Istahil Ma’alin, who has an autistic son, said, “They told us that what our eyes feel, they feel it, too.”
Dr. Magnan said possible next steps included extending the study to Minneapolis suburbs or other cities with Somali populations or doing a study based on medical diagnoses that would try to determine autism rates statewide. But she added that creating statewide registries was difficult and expensive, even for easier-to-diagnose illnesses like cancer.
Dr. Magnan noted that this study found “strikingly low” numbers of Asian and American Indian children in the same special-education classes.

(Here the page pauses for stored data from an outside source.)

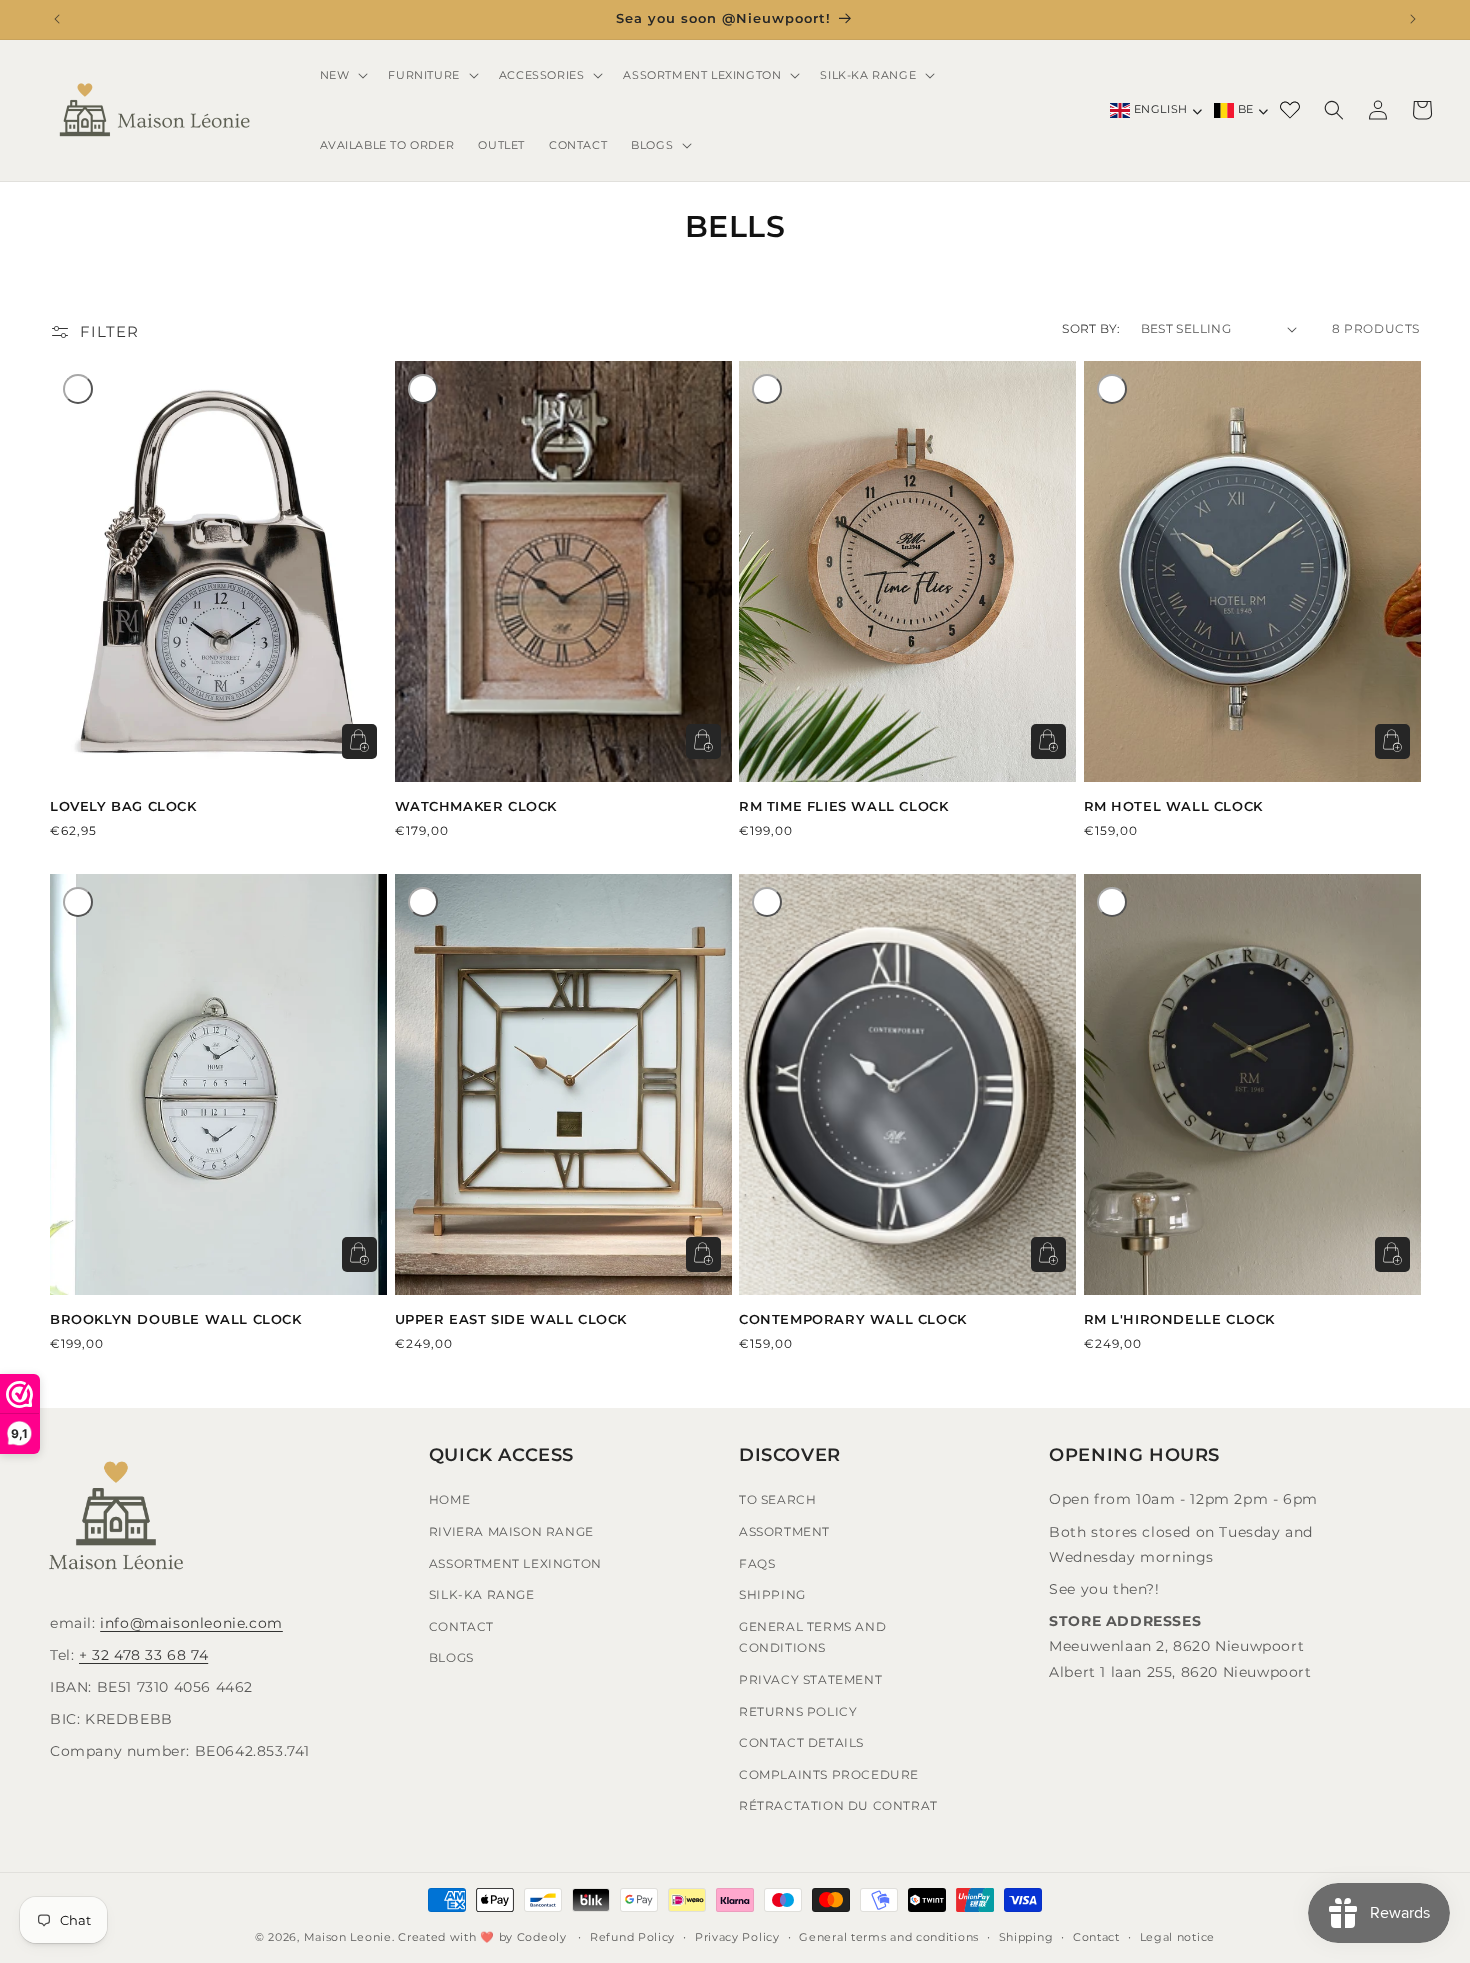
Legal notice (1177, 1936)
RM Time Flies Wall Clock (843, 806)
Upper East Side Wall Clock (511, 1319)
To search (777, 1499)
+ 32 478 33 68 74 (143, 1654)
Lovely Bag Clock (123, 806)
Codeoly (542, 1937)
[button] (342, 75)
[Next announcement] (1413, 19)
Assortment (784, 1531)
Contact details (801, 1742)
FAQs (757, 1562)
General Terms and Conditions (812, 1636)
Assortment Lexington (515, 1562)
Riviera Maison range (511, 1531)
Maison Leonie (348, 1937)
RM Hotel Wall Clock (1173, 806)
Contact (461, 1625)
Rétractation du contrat (838, 1805)
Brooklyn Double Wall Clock (176, 1319)
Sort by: (1091, 328)
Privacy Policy (737, 1936)
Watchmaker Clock (476, 806)
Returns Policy (798, 1710)
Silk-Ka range (482, 1594)
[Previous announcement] (57, 19)
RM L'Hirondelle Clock (1180, 1319)
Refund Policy (632, 1936)
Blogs (451, 1657)
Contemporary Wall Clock (853, 1319)
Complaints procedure (829, 1773)
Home (449, 1499)
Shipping (772, 1594)
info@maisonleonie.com (191, 1622)
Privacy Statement (810, 1679)
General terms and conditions (889, 1936)
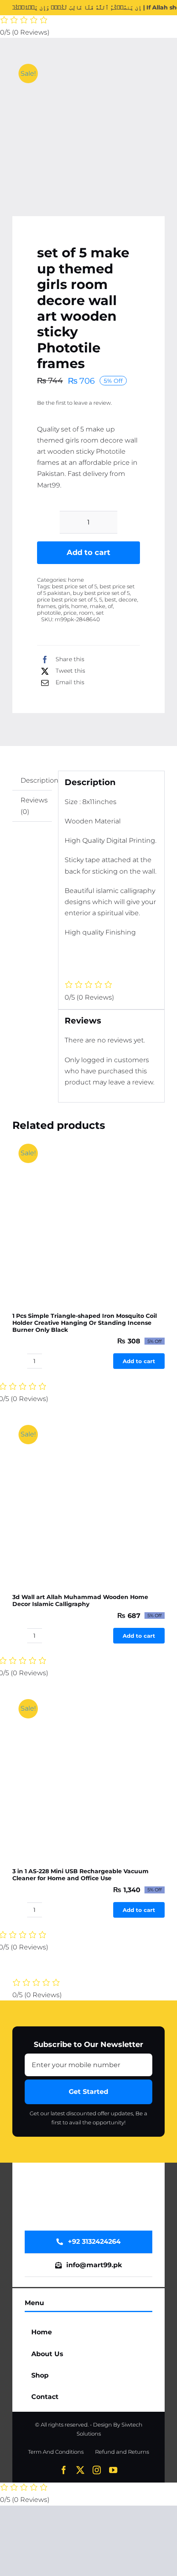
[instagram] (97, 2470)
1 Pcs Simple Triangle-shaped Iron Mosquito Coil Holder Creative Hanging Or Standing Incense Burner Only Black (84, 1322)
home (76, 579)
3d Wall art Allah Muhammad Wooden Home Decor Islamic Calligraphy (80, 1600)
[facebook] (64, 2470)
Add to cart (88, 552)
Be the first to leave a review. (74, 402)
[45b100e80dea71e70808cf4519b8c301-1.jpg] (88, 132)
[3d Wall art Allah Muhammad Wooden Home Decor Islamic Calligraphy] (88, 1493)
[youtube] (113, 2470)
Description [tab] (36, 780)
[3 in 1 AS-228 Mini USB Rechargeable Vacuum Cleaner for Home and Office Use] (88, 1767)
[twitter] (80, 2470)
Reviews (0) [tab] (34, 805)
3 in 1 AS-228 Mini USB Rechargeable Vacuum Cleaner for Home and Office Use (80, 1874)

But she cautioned that the reason might not be lower autism rates; instead, parents might not be enrolling their children in those classes, or might be sending them to private schools.
The study was done in consultation with the federal Centers for Disease Control and Prevention. Coleen Boyle, director of the agency’s division of birth defects and developmental disabilities, called the study well done but preliminary, adding, “It highlights the importance of ongoing monitoring.”
There are no plans yet to study autism in Somalis elsewhere or to do genetic studies, Dr. Boyle said.
The disease control agency monitors autism diagnoses among 8-year-old children in 14 sites around the country, and in 2007 it estimated that about 1 child in 150 had an autism-spectrum disorder. Rates are roughly the same for whites and blacks, Catherine Rice, another C.D.C. official, said recently. They are lower among Hispanics, possibly because of poor medical care or cultural reticence, she said. Too few Asians were monitored to make estimates.